I noticed that for scalars, Cauchy's integral formula
$$ \oint_{C}dz\frac{f(z)}{z-z_{0}}=2\pi if(z_{0}) $$
requires that $f(z)$ be analytic on and inside the contour $C$ (correct me if I'm wrong).
Now there seems to also be a similar relation that works for matrices, as seen at the top of p. 8 in Higham:
$$ \oint_{C}dzf(z)\left(zI-A\right)^{-1}=2\pi if(A). $$
However, this relation requires that $C$ does enclose all the eigenvalues of $A$. This is perplexing to me, because on one hand you do not want the singularities inside the contour, and on the other, you do. Why are the requirements for the scalar and matrix versions the total opposite of each other?
In both cases you have $$ \oint_C dz (zI -A)^{-1} = 2\pi i \; I$$ when the contour contains all eigenvalues of $A$. This follows e.g. by letting the contour go to infinity.

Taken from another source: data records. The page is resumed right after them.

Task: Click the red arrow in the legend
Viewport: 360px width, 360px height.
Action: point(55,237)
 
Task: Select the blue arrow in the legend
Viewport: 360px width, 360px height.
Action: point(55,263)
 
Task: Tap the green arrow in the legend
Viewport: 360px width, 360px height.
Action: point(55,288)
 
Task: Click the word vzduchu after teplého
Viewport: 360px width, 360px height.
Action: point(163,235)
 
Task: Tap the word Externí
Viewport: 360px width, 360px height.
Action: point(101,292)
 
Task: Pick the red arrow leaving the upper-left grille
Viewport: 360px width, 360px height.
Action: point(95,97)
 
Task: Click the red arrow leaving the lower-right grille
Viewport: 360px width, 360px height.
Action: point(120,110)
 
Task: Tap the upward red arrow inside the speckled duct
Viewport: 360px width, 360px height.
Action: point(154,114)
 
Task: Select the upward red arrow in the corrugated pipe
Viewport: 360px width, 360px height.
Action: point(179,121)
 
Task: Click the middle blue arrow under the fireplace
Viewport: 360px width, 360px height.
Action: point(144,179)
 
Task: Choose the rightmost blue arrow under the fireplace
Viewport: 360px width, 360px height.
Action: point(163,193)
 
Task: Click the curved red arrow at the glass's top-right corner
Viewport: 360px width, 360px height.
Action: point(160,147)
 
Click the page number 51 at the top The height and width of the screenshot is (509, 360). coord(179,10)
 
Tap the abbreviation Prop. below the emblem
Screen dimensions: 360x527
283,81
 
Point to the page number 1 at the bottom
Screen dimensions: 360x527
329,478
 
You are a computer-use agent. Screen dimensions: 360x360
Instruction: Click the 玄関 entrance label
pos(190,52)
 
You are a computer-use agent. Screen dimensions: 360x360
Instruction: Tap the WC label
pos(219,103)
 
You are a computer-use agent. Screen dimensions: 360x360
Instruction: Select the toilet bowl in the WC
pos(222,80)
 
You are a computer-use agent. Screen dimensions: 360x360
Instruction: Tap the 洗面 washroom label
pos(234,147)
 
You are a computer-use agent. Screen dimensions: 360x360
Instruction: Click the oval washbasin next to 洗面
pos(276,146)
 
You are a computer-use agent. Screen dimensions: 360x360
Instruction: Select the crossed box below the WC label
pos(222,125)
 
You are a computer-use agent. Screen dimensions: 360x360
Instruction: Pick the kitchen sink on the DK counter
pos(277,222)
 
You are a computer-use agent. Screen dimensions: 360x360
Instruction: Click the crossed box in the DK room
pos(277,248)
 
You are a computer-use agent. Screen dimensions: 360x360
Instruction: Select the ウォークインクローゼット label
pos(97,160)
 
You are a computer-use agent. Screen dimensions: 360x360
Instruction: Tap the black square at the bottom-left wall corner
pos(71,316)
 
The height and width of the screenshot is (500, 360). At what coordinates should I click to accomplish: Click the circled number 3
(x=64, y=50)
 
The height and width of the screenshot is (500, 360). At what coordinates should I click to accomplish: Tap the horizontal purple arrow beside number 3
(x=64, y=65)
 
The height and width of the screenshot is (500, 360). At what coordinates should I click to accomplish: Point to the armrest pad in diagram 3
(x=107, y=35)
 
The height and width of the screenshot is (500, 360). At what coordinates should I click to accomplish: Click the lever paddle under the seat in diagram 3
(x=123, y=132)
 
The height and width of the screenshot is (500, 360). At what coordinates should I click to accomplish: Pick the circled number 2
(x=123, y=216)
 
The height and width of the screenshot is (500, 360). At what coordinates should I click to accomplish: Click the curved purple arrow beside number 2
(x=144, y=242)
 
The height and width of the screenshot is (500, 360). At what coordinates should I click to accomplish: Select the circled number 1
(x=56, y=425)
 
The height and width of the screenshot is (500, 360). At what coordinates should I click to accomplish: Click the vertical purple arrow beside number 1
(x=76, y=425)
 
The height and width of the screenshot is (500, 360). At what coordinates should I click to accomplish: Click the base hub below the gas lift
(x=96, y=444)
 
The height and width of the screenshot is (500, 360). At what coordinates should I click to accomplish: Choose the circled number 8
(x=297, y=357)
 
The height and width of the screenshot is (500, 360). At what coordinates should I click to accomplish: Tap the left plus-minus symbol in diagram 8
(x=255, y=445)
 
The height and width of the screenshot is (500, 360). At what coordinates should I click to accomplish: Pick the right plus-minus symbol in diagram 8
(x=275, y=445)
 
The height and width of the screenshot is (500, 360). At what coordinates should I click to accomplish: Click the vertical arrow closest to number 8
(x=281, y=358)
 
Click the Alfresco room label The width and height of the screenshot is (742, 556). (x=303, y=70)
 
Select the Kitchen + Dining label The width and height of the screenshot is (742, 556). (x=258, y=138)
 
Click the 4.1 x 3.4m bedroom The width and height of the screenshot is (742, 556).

On the other hand, if $f$ is entire then $$ \oint_C dz (f(z)-f(A))(zI -A)^{-1} = 0$$ because the integrand extends analytically. And the result follows. Now, if $f$ is only analytic on a neighborhood of the domain whose boundary is $C$ then you need a priori to define $f(A)$ first (in terms of evals and eigenprojections). A bit more complicated but the conclusion is the same.